Originally posted by: Varun
Pretty sure Home will only work with 1 Physical processor, however Microsoft does not consider a dual core two processors. Home should have no problem with one dual core.
Originally posted by: Link19
So, is Windows XP Home technically really capabale of supporting dual CPU motherboards, it's just that it goes against the licensing of XP Home?? Isn't a dual core technically exactly the same performance wise as having dual single core CPUs on a dual socket motherboard with the only difference being physical in that a dual core is two CPUs packaged into one chip that goes into one ZIFF socket as opposed to having two CPUs packaged each in 2 spearate chips that both go in two ZIFF sockets on the motherboard??
Originally posted by: ShadowBlade
http://www.anandtech.com - loads of benchmarks and stuff
its a pretty good site
Originally posted by: Gamingphreek
Originally posted by: Varun
Pretty sure Home will only work with 1 Physical processor, however Microsoft does not consider a dual core two processors. Home should have no problem with one dual core.
Actually yes it does. If you look at Task Manager it shows 2 seperate processors. If you look at it on an Intel EE it shows all 4 (2 virtual) processors.
Correct, XP home does not support any type of multi core or processor computing.
As for taking advantage of dual core. It recognizes that if thats what you mean. It will balance the loads when you multi task. However, the applications you run have to be multi-threaded in order to show the huge performance increases dual cores have to offer.
-Kevin
Originally posted by: ChicagoPCGuy
Originally posted by: Gamingphreek
Originally posted by: Varun
Pretty sure Home will only work with 1 Physical processor, however Microsoft does not consider a dual core two processors. Home should have no problem with one dual core.
Actually yes it does.
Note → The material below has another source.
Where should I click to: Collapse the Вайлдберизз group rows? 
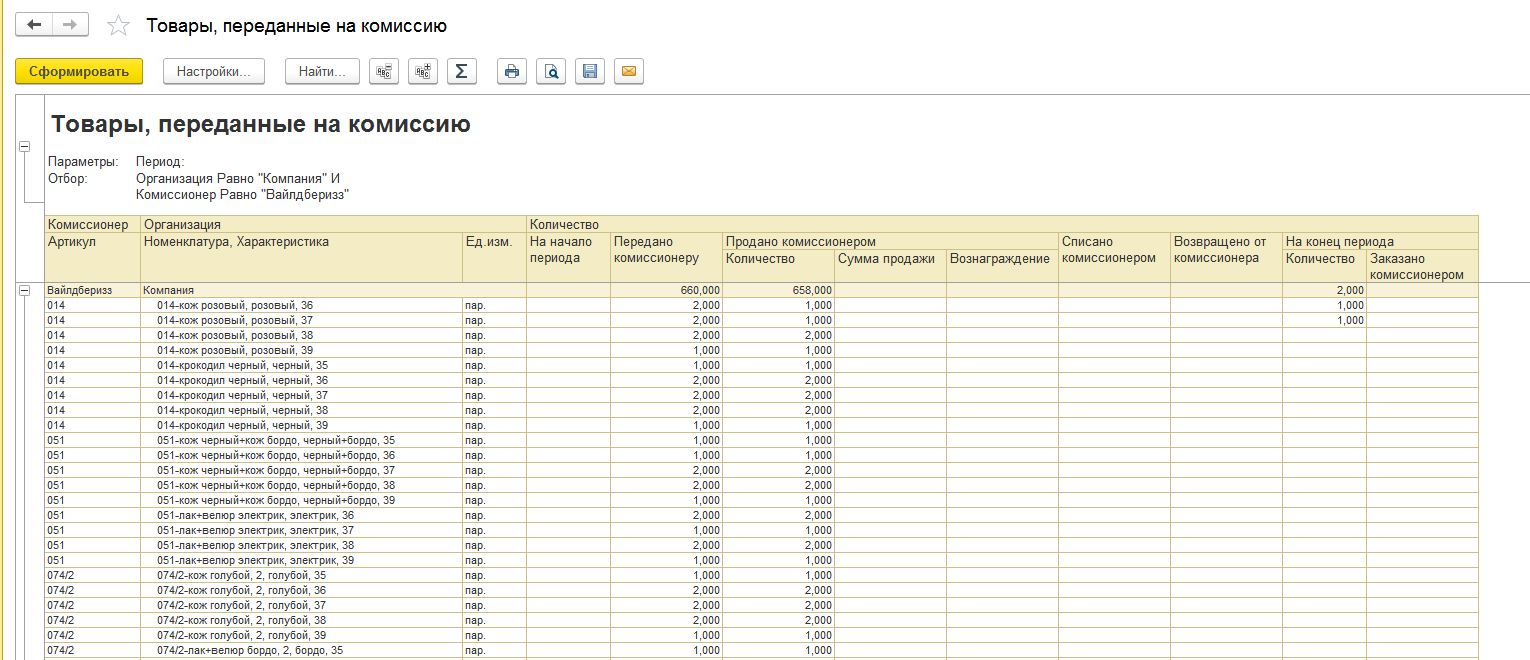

If you look at Task Manager it shows 2 seperate processors. If you look at it on an Intel EE it shows all 4 (2 virtual) processors.
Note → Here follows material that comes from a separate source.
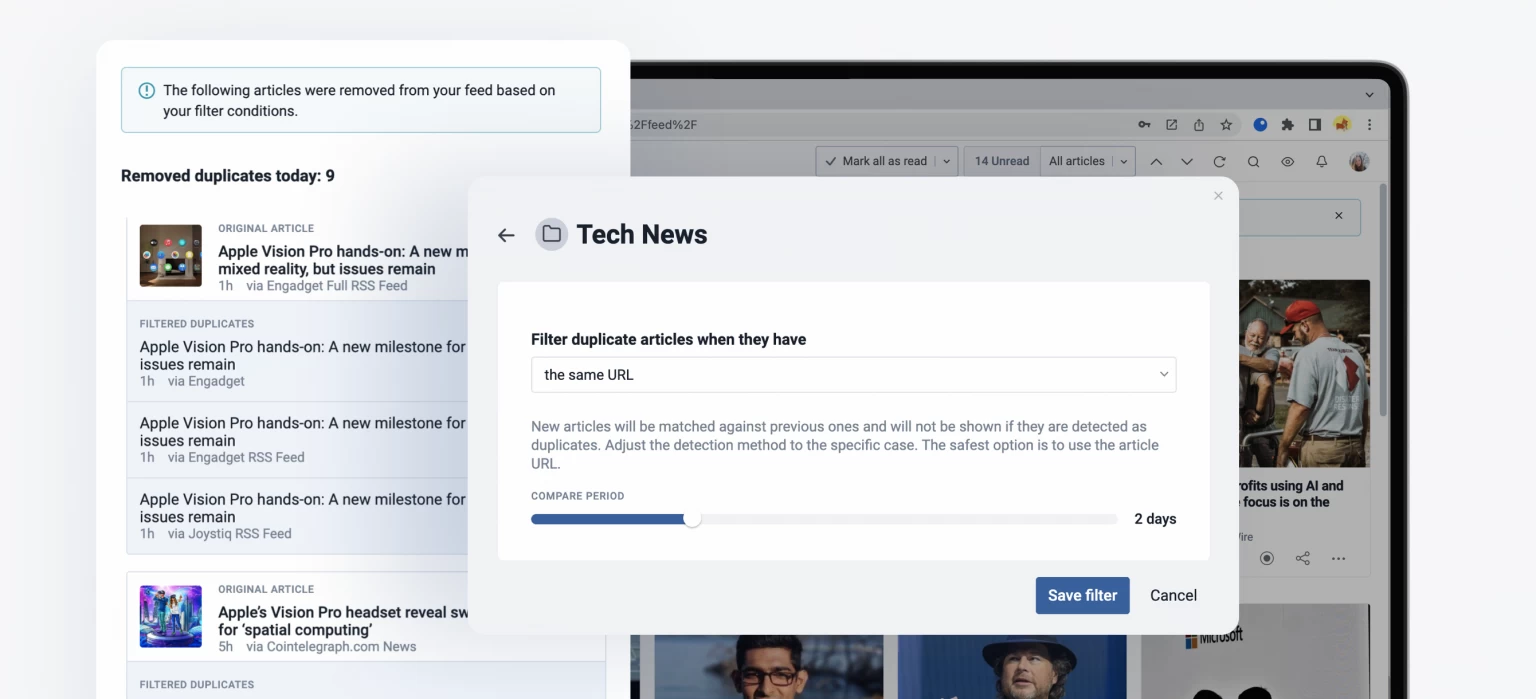
Task: Click the Save filter button
Action: (x=1082, y=595)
Correct, XP home does not support any type of multi core or processor computing.
As for taking advantage of dual core. It recognizes that if thats what you mean. It will balance the loads when you multi task. However, the applications you run have to be multi-threaded in order to show the huge performance increases dual cores have to offer.
-Kevin
ABSOLUTELY FALSE. Do your research. XP Home supports 1 physical processor, and it can have as many cores as it wants. XP Pro supports 2 physical processors, and likewise it can have as many cores as it wants.
Therefore, XP Home will take full advantage of an X2 or Pentium D. Read the Microsoft link in the above post if you doubt what I say.
Originally posted by: johnb3030
I just built a system using an Intel D945GNTLR MB and a D 820 CPU (2.8GHz dual core) with Windows XP Professional. The system seems to be running fine, but when I run Task Manager I don't see two processors. Do I need to change some BIOS setting for dual core? Or is there some setting in XP that needs to be different? Thanks!
John
Originally posted by: johnb3030
I couldn't find this at first because I was viewing the "processes" tab. It is only available for the "performance" tab, where it shows the CPU usage history for each processor. I was hoping it would be possible to have the "processes" tab show which CPU was running each process.
I looked at the Task Manager help file, and it tells how to use the "set affinity" command to assign a process to a particular CPU. When I look at it I can see that I have 2 processors. It appears that the default is to let all processes use both processors. But even after switching a few processes to use just one CPU, it doesn't seem to be able to display a list showing which process is running on which CPU. That would be useful to have.